Data extracted from a collection:
'''
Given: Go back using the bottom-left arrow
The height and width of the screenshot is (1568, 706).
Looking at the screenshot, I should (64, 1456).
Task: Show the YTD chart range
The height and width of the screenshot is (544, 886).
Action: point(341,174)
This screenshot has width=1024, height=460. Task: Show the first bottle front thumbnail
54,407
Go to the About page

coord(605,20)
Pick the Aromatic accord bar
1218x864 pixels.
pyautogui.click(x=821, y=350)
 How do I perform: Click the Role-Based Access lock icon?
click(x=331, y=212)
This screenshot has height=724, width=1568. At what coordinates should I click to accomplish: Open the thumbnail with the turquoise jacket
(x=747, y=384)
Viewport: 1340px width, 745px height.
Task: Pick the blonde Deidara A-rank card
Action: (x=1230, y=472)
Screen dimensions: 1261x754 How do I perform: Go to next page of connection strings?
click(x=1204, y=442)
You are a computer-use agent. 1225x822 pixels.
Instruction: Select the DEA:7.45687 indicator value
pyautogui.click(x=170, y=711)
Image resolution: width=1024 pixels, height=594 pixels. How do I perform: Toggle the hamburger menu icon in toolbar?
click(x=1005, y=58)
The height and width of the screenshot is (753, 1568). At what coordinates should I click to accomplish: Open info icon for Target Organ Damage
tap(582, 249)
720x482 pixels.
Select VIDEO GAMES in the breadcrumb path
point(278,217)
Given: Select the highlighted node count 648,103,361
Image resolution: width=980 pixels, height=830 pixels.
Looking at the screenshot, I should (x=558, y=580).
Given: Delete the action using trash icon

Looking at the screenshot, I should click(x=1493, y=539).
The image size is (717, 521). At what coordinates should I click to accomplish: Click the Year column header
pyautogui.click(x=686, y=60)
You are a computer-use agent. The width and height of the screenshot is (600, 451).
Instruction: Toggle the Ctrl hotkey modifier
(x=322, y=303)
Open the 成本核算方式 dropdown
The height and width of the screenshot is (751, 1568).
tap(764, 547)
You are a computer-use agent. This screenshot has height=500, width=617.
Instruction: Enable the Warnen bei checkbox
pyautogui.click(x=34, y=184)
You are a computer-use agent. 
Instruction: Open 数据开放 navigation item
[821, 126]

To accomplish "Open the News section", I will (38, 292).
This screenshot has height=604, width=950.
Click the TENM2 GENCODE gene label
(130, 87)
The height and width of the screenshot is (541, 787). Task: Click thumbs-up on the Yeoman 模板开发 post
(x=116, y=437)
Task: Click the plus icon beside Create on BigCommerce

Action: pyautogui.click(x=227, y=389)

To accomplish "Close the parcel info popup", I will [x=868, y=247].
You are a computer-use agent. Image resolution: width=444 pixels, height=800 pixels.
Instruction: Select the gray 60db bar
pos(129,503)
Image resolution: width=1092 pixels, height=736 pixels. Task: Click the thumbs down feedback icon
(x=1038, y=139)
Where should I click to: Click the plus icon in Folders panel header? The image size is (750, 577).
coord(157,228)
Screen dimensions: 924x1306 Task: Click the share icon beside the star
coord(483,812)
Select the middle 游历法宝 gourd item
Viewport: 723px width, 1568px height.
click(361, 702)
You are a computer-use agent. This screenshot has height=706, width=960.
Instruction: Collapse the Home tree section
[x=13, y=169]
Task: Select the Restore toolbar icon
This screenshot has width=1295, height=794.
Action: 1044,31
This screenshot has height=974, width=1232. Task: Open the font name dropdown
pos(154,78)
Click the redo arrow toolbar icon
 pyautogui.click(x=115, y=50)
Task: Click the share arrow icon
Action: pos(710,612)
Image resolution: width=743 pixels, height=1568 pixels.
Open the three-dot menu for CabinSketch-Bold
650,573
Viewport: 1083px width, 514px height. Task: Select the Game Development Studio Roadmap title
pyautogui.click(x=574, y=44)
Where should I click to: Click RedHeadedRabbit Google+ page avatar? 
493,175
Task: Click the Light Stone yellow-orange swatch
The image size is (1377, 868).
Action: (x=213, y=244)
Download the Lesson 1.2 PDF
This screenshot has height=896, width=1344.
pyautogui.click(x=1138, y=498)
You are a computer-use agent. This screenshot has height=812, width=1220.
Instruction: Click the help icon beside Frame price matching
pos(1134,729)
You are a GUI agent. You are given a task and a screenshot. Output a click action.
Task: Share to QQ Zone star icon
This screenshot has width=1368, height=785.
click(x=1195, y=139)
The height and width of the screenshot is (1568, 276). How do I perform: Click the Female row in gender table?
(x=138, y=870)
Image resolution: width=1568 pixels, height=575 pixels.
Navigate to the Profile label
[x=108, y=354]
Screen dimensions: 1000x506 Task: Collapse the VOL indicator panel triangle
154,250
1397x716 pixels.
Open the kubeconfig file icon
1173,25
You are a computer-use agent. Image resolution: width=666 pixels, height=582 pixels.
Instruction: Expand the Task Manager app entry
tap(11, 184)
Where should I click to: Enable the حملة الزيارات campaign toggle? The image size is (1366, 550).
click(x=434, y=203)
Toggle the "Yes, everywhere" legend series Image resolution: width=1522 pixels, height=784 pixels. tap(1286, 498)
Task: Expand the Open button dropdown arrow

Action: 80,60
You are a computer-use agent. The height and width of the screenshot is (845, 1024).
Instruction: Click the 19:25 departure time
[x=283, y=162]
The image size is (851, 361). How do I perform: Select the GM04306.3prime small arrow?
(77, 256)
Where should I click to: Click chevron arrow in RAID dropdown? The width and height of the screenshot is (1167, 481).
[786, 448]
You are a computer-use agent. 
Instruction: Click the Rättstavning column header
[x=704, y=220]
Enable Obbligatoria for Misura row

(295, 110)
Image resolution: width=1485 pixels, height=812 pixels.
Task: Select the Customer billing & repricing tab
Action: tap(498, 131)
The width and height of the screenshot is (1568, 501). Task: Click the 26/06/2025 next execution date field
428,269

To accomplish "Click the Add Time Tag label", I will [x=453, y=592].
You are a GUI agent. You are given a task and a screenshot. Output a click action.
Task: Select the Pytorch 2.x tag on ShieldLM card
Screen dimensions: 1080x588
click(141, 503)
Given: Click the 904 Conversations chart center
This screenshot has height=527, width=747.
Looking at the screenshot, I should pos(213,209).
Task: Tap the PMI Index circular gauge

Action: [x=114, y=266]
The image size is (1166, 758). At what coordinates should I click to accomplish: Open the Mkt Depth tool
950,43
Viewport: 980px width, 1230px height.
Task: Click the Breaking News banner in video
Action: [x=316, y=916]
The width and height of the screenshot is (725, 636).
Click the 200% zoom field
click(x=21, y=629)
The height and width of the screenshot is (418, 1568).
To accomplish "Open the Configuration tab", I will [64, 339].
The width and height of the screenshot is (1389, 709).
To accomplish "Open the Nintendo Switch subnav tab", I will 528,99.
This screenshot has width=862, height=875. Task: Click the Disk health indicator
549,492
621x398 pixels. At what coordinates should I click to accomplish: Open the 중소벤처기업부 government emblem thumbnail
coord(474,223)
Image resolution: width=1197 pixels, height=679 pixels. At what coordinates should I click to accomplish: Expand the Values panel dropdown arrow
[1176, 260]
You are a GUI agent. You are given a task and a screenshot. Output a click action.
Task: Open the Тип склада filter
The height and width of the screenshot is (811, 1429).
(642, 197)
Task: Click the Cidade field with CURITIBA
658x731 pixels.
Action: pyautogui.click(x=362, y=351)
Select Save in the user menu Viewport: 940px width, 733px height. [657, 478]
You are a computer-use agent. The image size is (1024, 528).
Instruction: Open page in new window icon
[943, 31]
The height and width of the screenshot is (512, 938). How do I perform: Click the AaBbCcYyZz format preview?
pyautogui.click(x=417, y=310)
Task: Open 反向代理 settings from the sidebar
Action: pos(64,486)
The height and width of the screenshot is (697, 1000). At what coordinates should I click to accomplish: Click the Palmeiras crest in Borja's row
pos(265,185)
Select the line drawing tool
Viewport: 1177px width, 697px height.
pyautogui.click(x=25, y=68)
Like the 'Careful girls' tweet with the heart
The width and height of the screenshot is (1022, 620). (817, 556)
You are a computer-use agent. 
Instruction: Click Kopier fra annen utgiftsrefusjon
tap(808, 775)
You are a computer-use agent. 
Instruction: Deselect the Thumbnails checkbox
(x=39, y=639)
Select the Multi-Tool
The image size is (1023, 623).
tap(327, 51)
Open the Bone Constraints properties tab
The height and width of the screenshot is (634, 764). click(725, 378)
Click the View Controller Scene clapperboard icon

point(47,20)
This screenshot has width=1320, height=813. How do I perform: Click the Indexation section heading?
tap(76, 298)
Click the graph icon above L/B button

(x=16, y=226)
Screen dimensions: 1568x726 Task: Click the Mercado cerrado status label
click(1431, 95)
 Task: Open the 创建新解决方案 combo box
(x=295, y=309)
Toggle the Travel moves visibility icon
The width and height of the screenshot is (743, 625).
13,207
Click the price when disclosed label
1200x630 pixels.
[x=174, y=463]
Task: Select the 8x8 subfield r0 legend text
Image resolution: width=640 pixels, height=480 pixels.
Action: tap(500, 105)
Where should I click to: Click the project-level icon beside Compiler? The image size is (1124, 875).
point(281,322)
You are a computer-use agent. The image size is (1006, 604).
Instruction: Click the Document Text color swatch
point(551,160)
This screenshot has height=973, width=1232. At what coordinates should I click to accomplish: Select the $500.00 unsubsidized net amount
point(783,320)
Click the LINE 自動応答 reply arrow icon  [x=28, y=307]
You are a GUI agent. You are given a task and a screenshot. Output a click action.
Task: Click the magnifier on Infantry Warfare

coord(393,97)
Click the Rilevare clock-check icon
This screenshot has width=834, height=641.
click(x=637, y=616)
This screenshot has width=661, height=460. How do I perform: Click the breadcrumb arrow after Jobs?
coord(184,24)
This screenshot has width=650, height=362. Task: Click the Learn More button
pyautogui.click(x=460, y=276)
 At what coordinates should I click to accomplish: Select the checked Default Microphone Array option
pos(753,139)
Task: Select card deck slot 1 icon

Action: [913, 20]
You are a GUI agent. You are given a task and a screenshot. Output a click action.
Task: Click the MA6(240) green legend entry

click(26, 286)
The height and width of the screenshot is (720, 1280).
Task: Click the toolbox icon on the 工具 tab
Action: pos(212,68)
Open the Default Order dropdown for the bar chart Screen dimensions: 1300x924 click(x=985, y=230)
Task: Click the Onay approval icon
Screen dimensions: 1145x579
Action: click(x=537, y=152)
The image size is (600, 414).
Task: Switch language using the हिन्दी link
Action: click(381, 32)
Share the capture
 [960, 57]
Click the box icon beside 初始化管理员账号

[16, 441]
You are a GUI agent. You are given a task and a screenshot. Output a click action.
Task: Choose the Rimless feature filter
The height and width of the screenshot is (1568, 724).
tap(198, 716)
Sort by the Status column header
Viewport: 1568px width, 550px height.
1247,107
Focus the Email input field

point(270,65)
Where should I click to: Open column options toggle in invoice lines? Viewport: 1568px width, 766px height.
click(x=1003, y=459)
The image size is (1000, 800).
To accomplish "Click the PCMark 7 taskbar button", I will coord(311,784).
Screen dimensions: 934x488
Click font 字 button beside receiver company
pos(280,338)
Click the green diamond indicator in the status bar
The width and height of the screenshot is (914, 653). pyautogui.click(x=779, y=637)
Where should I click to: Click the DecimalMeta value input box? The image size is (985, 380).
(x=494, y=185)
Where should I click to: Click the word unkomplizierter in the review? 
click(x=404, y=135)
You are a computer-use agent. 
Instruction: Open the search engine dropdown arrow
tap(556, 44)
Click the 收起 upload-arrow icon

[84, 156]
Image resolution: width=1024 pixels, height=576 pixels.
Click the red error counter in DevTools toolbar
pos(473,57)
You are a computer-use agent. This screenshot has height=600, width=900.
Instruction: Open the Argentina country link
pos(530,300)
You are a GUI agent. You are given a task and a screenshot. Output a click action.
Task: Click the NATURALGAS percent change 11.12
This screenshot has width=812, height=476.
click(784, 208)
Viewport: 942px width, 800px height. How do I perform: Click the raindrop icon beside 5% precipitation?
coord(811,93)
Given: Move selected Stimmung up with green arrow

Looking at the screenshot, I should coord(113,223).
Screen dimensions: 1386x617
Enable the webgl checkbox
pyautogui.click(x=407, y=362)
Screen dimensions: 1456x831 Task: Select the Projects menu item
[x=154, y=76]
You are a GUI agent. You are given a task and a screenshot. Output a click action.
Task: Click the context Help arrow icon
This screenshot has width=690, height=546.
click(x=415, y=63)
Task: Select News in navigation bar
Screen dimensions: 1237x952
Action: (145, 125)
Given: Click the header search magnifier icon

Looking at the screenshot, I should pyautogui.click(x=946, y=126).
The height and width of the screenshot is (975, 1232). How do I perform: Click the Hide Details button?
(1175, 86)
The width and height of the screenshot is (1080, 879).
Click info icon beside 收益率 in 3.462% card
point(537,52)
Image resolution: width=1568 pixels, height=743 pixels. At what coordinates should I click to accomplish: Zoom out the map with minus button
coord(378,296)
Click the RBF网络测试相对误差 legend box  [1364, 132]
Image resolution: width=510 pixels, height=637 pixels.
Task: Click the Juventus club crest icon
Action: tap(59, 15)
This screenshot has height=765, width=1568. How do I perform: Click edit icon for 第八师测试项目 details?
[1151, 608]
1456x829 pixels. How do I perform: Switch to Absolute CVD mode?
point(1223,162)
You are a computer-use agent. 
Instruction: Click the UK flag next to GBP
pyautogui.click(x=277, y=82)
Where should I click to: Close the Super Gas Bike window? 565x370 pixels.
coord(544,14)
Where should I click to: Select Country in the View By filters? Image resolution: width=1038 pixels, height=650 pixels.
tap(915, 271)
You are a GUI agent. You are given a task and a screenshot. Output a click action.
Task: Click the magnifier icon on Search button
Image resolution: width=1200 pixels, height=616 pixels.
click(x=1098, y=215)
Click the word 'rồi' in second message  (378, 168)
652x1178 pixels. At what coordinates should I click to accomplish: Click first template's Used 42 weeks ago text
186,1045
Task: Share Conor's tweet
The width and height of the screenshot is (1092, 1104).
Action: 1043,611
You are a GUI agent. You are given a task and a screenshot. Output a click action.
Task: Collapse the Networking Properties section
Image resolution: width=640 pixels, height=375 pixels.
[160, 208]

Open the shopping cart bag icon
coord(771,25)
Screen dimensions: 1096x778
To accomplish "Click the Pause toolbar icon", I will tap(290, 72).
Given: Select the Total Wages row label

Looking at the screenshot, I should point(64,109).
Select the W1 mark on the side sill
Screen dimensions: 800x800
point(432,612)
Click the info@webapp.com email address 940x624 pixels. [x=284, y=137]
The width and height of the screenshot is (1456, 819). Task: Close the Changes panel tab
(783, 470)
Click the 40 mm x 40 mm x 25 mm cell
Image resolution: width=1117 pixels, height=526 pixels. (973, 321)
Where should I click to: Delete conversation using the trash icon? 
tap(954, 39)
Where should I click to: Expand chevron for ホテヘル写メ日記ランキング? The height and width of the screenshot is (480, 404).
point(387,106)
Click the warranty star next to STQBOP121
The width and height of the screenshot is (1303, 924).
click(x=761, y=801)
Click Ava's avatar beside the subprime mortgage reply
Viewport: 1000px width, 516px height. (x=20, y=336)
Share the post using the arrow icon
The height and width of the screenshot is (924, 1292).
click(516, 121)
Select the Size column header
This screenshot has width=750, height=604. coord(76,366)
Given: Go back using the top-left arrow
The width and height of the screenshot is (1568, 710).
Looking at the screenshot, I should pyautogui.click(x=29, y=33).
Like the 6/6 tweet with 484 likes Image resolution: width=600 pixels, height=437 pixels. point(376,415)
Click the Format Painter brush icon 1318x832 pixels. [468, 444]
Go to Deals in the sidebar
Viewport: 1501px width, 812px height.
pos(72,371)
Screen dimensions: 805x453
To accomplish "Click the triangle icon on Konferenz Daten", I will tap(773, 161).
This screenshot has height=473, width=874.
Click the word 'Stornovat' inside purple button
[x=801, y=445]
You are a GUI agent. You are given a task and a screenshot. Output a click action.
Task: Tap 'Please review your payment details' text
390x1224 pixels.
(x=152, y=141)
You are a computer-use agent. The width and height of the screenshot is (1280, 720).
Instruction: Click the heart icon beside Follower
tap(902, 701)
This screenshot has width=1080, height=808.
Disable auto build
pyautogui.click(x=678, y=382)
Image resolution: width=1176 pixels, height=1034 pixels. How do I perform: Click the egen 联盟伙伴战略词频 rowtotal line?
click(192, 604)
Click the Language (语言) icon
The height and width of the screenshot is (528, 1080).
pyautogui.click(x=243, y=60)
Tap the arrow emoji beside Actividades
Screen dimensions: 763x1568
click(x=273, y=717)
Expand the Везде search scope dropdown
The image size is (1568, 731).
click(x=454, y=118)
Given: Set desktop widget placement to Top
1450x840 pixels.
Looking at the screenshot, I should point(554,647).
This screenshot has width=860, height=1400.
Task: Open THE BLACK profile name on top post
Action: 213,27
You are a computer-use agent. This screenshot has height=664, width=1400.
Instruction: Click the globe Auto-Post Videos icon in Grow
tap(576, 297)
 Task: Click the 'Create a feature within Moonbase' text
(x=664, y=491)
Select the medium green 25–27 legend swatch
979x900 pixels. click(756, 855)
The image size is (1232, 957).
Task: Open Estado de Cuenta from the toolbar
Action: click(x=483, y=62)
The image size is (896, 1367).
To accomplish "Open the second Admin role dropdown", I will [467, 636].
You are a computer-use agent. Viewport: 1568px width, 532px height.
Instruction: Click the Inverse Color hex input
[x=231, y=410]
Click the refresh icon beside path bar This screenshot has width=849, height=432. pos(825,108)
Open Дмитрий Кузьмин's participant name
'''
TASK: All that is needed is the exact run of lines above from the line containing "Where should I click to: Open" through the line containing "Screen dimensions: 934x488", both of them included.

SOLUTION FOR THIS EXERCISE:
Where should I click to: Open column options toggle in invoice lines? Viewport: 1568px width, 766px height.
click(x=1003, y=459)
The image size is (1000, 800).
To accomplish "Click the PCMark 7 taskbar button", I will coord(311,784).
Screen dimensions: 934x488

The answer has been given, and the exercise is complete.